De la délictuosité du non-amour

Je ne vous aime pas ? c’est inadmissible, et passible de sanction pénale – exécutoire s’il y a de la place en taule, bien évidemment. Ou à la rigueur un bracelet électronique…

Oui, je vous écris ça, car je m’interroge, avec la présidentE d’Act-Up (prononcez Akt’heupe, c’est du simili-Rosbif), sur la propriété de la définition de  « homophobe« . A qui appartient la définition de ce terme ? notez au passage que tous les adjectifs sont féminisés chez Act-Up, les « militantEs » etc. Après tout, le langage est à la disposition de tout le monde, si ça les satisfait comme ça, va pour la fémininE dominantE, il suffit de se mettre s’accord.

Notez que je suis d’accord également sur une partie du message, cité ci-dessus, de la présidentE d’Act-Up, visant à dénoncer les violences anti-homos. Que ce soit en Russie, au Gloubotiskan ou en France, les homos (LGBT si ça vous fait plaisir, voir ce terme dans le Littré) ont droit à vivre en paix et à ce qu’on la leur foute, la paix ; c’est un droit élémentaire. A condition qu’ils ne se fourvoient pas dans des actions délictueuses, réactionnairophobes ou hétérophobes, évidemment. Et, notez le bien, tartiner de sang les locaux d’une association légalement déclarée, c’est délictueux.

Mais  – un billet sans « mais » ce serait un baiser sans moustache – je diverge, là, sur cette phrase : « La définition de l’homophobie n’est pas à la disposition des réactionnaires: elle continue à désigner l’ensemble des violences, discriminations, stigmatisations qui frappent les LGBT « .  D’abord, qu’est-ce qu’un réactionnaire ? mot qui fleure bon la glose PCF des années 50-60, le discours Georges-Marchaisien, « les réactionnaires de tout poil« , « les forces progressistes« , etc. Un réactionnaire ? c’est sans doute quelqu’un qui n’aime pas Act-Up.

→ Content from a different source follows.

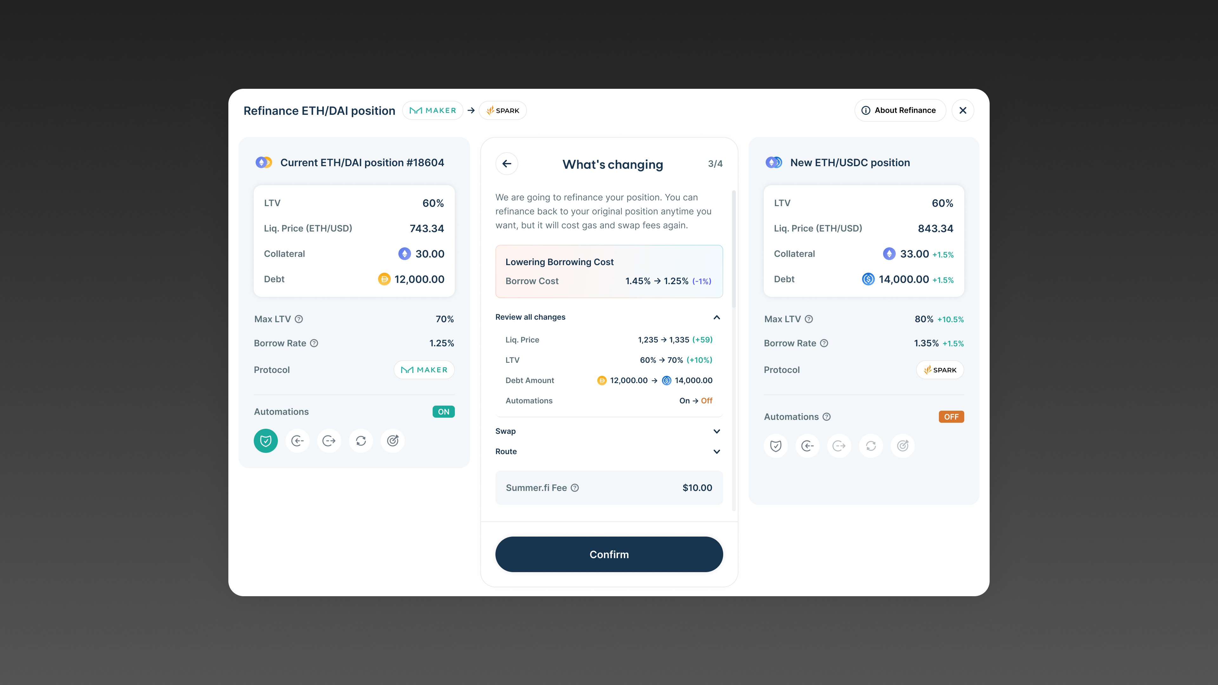The width and height of the screenshot is (1218, 685).
Task: Toggle the ON automations badge
Action: click(x=443, y=412)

Et donc, à qui appartient la définition d’homophobie ? pas à Act-Up, pas aux réactionnaires, mais à la langue française. « Phobie » c’est le rejet, la répulsion (*). Supposez que je déteste la musique de Richard Wagner : je suis alors, pour faire court, Wagnerophobe – et alors ? pour autant que je n’aille pas mettre le feu au FestSpielHaus de Bayreuth, c’est mon droit le plus strict.

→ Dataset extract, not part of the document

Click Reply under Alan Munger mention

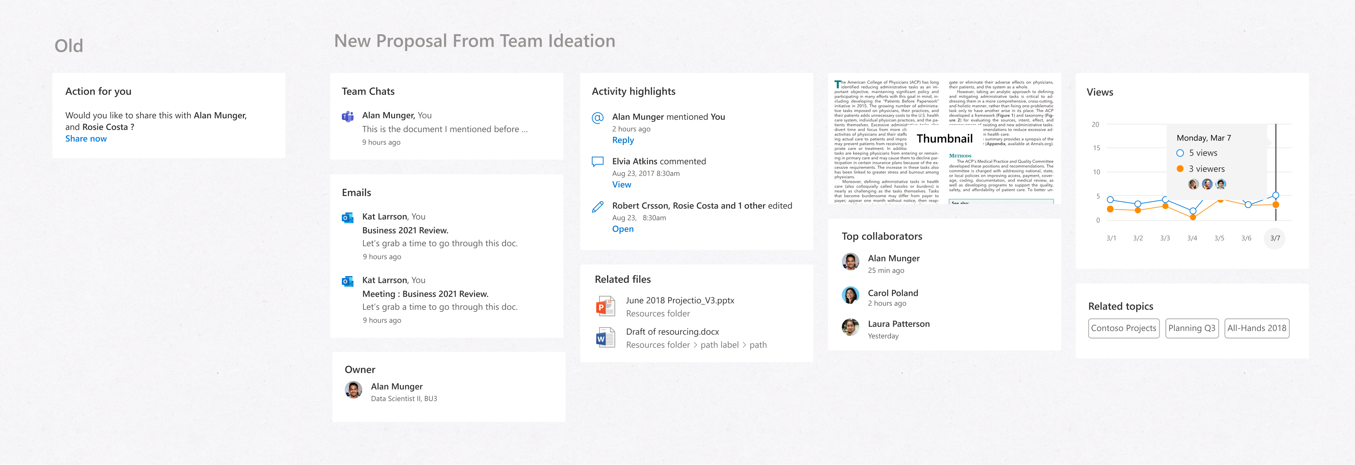[623, 140]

Il est en effet licite, dans notre beau pays, de penser : les pensées homophobe, Wagnerophobe, etc, ne sont pas punies par la Loi, c’est techniquement infaisable – et si vous saviez à quel point mes pensées sont coupables ! On a aussi – théoriquement – le droit de dire, mais sans « stigmatiser ». Je le dis donc, et même, tiens, je l’écris : la musique de Wagner est pompeuse, lourdingue, grossière. Et c’est mon droit de l’écrire, non mais. En revanche, si j’appellais à saccager le FestSpielHaus au nom de ma Wagnerophobie, ce serait délictueux, ce serait une incitation au délit, et, en termes à la mode, de la stigmatisation – référence cocasse à la Passion du Christ, les militantEs d’Act-Up étant peu suspectEs de piété christique.

Bon, résumons-nous : il y en a qui ne vous aiment pas, et cela vous chagrine, ou, pire, vous fâche ? il faut donc tâcher de vous faire aimer, si vous y tenez, de vous rendre aimables. A défaut, et pour autant qu’on vous laisse vivre légitimement en paix, faites-vous une raison. On ne peut pas forcer à aimer, ça deviendrait totalitaire, voire louche.

Tibert

(*) terme utilisé de manière généralement péjorative, mais la racine grecque ne l’exprime pas.